- Born: David Keith Lautenberg 21 April 1948 London, England
- Died: 11 or 12 December 2015 (aged 67) Saddleworth Moor, West Riding of Yorkshire
- Cause of death: Suicide via strychnine poisoning
- Other name: Neil Dovestone (placeholder name)
- Occupations: Train driver, card dealer

= David Lytton =

English suicide victim

David Lytton (21 April 1948 – 11 or 12 December 2015), formerly known as David Keith Lautenberg and after the discovery of his body by the placeholder name Neil Dovestone, was a previously unidentified British man found dead on Saddleworth Moor, in the South Pennines of Northern England on 12 December 2015. The placeholder name was reportedly devised by mortuary attendants at Royal Oldham Hospital, with reference to the location the body was found near Dove Stone Reservoir, on an asphalt track in the Chew Valley.

==Mystery body==
The man later identified as Lytton died from a lethal dose of strychnine, and is believed by police to have died by suicide. He was estimated to be between 65 and 75 years old and was almost 6 ft tall, with a thin build; he was balding with grey hair and brown eyes.
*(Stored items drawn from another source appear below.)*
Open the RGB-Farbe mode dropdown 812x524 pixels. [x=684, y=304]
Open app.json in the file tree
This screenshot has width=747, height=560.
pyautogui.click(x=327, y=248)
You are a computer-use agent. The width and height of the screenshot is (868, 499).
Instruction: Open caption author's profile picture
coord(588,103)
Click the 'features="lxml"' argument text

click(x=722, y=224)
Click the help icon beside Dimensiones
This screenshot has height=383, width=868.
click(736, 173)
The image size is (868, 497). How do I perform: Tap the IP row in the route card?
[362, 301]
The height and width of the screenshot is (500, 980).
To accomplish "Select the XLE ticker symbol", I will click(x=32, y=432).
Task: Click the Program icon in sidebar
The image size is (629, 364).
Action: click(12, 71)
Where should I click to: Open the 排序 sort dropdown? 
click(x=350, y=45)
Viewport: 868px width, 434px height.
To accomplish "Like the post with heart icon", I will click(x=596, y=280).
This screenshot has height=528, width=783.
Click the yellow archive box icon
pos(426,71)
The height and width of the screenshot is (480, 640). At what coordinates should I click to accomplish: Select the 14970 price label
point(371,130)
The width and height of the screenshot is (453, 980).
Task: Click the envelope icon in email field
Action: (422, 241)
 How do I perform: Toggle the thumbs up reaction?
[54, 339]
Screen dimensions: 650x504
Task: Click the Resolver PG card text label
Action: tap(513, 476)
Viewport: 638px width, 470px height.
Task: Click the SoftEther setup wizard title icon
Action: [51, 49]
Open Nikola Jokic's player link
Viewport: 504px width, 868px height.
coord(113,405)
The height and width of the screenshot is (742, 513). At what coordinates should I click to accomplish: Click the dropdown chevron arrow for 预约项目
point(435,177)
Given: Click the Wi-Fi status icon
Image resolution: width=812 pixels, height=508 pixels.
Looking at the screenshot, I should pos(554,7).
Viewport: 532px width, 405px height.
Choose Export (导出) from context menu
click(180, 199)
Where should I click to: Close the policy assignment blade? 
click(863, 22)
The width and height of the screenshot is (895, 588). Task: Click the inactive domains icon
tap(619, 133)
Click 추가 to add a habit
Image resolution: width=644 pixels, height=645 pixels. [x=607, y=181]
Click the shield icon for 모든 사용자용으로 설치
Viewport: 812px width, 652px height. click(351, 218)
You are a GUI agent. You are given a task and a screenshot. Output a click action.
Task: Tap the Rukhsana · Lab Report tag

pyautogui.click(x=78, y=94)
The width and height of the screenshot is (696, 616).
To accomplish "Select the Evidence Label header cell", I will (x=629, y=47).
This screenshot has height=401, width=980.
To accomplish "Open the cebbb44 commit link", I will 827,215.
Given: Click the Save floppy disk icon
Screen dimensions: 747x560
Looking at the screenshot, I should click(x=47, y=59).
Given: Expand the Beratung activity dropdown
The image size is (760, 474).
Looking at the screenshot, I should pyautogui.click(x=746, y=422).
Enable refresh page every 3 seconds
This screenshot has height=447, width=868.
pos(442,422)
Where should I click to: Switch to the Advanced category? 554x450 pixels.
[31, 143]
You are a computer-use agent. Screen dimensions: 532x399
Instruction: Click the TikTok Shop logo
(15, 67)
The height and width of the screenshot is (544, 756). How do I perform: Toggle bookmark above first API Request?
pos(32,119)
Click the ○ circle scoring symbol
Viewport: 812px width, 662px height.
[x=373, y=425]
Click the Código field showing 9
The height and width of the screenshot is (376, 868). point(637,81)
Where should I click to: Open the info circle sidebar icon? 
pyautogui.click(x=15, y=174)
Signs that the man had been in Pakistan not long before his death included a 10 cm titanium surgical plate, only available legally in Pakistan, attached to his left femur near the hip, and a container used to carry the strychnine, originally used for a common medication (thyroxine), had a printed label with text in English and Urdu. The man was not known to the authorities in Pakistan and his fingerprints did not match any on record in Pakistan, the UK or other countries. No evidence linking him to missing persons cases was found.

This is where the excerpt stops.